Let me also underline one more thing and that is, of course, we appreciate very much the cooperation with the European Union.  I have shared with President Junker and President Tusk the very detailed requirements, because of course we have to make sure that… NATO is also European, so we need to move forces across Europe and we speak about many Allies which are also EU members, so this should be possible to coordinate.  But for NATO, this is partly something we do through the cooperation with the European Union, but NATO also relates directly with our member states.  Some are EU members, some are not.  Some can then go to the EU and perhaps get some economic support or help to implement the infrastructure investments.  Others have to do it alone.  For NATO, it’s not… it doesn’t… for us, it’s not decisive whether it’s EU-funded or national funded, the important thing is that the infrastructure is there, so we can move our forces.

Oana Lungescu [NATO Spokesperson]: TASS, first row.

Question [TASS]: Thank you.  Denis Dubrovin, TASS News Agency.  Mr Secretary General, that’s about the fight against fake news.  Recently, the Ukrainian government faked the death of the journalist, Arkady Babchenko, who later… who happened to be alive.  So, my question is, would you discuss this issue in your contact with Ukrainian side?  And are you still following the Skripal case which was mimicked by the Kiev and in which there is a total lack of any new evidence, proving the implications of Russia?  Thank you very much.

Jens Stoltenberg [NATO Secretary General]: So, first I would like to say that we are all relieved that Babchenko is alive.  Second, I would like to underline that I regret that this incident may undermine trust in the free press and be used to fuel propaganda.  And we are all very dependent on a free and independent press.  That’s a vital component of any democracy.  And I strongly also believe that the best way to make sure that we are not victims of fake news is that we have a free and independent press, a press that is asking the difficult questions, which are checking their sources and checking the facts.  Of course, NATO can provide facts and figures, but in the long run, as free and democratic societies, we are totally dependent on a free and independent press.  And therefore we strongly support a free and independent press which is also asking us difficult questions.

Then the Skripal case; we are still very concerned and we have no reasons to doubt the findings of the British government and we have also reacted, as many NATO Allies have reacted, with expelling Russian diplomats.

Oana Lungescu [NATO Spokesperson]: Le Soir.  Gentleman there.

Question [Le Soir]: Again, regarding the NATO-EU cooperation, do you expect in July more cooperation between the two organisations, in the Mediterranean and the Aegean Sea, which could mean more cooperation against migration towards Europe?
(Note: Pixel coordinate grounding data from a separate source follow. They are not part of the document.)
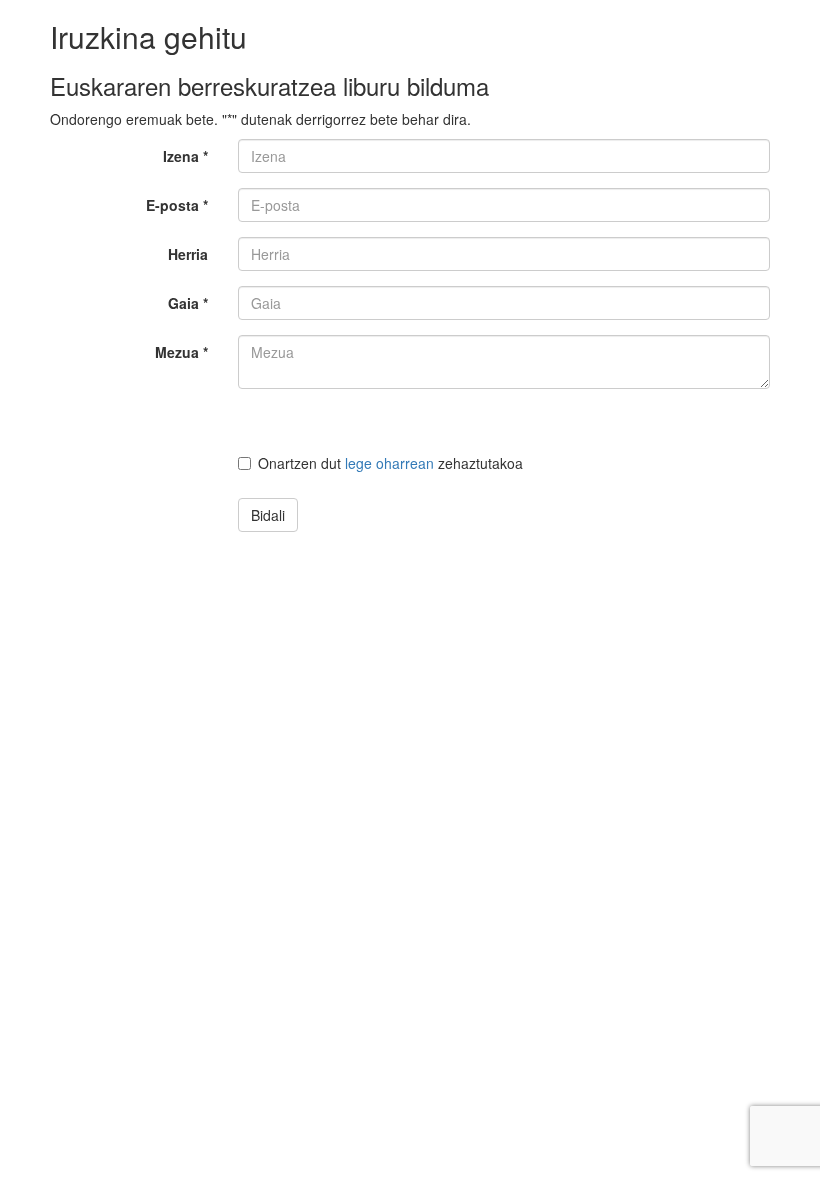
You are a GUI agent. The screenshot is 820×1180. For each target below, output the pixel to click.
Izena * (185, 156)
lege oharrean (389, 463)
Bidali (268, 515)
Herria (188, 254)
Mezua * (181, 352)
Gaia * (188, 303)
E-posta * (177, 205)
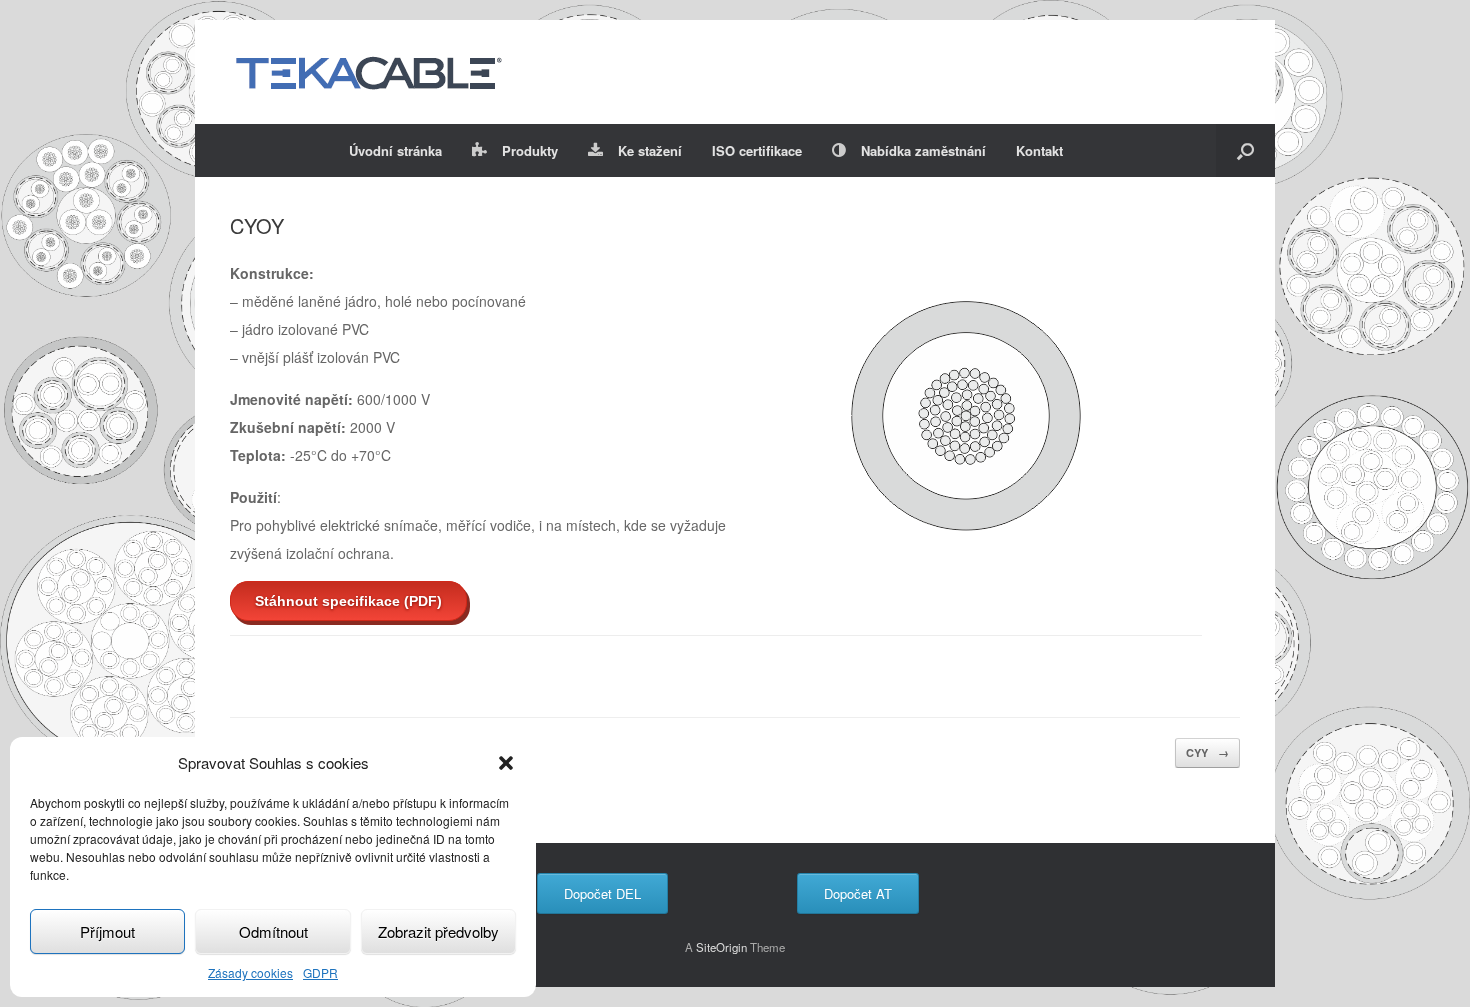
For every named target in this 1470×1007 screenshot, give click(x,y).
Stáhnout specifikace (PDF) (348, 601)
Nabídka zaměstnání (923, 150)
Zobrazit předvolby (438, 931)
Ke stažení (650, 150)
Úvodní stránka (395, 150)
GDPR (320, 972)
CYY (1207, 752)
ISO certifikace (757, 150)
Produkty (530, 150)
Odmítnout (273, 931)
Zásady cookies (250, 972)
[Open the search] (1245, 150)
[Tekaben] (368, 72)
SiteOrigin (721, 947)
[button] (506, 763)
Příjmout (107, 931)
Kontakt (1039, 150)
Jens Stoltenberg [NATO Secretary General]: That’s absolutely possible, but in July at our Summit, what I expect there is that President Juncker and President Tusk and I would sign, before the Summit, a joint declaration, where we outline the way forward on how we work together.  We signed a similar declaration in connection, or before the Warsaw Summit, the NATO Summit in Warsaw in 2016, and since then we have really stepped up our cooperation.  We have agreed 74 areas of cooperation, which also include maritime.  And I think now, our focus is not to add on more proposals, but it is to make sure that we implement those we have already agreed.  And maritime operations are… maritime operation is part of that.  We have our Operation Sophia in the Mediterranean and we have our NATO presence in the Aegean Sea, helping to implement the agreement between the European Union and Turkey on the migrant and refugee crisis.  Whether there is a need to step up, it’s a bit too early to say.  That depends on developments and depends on requirements from member states.  But NATO is there and NATO has shown before that we are able to step up when needed, for instance our Aegean deployment was something we were able to implement just 48 hours after we made the decision.

Oana Lungescu [NATO Spokesperson]: Thank you very much.  This concludes this press point.  We’ll see you after the Resolute Support meeting.

Jens Stoltenberg [NATO Secretary General]: Thank you.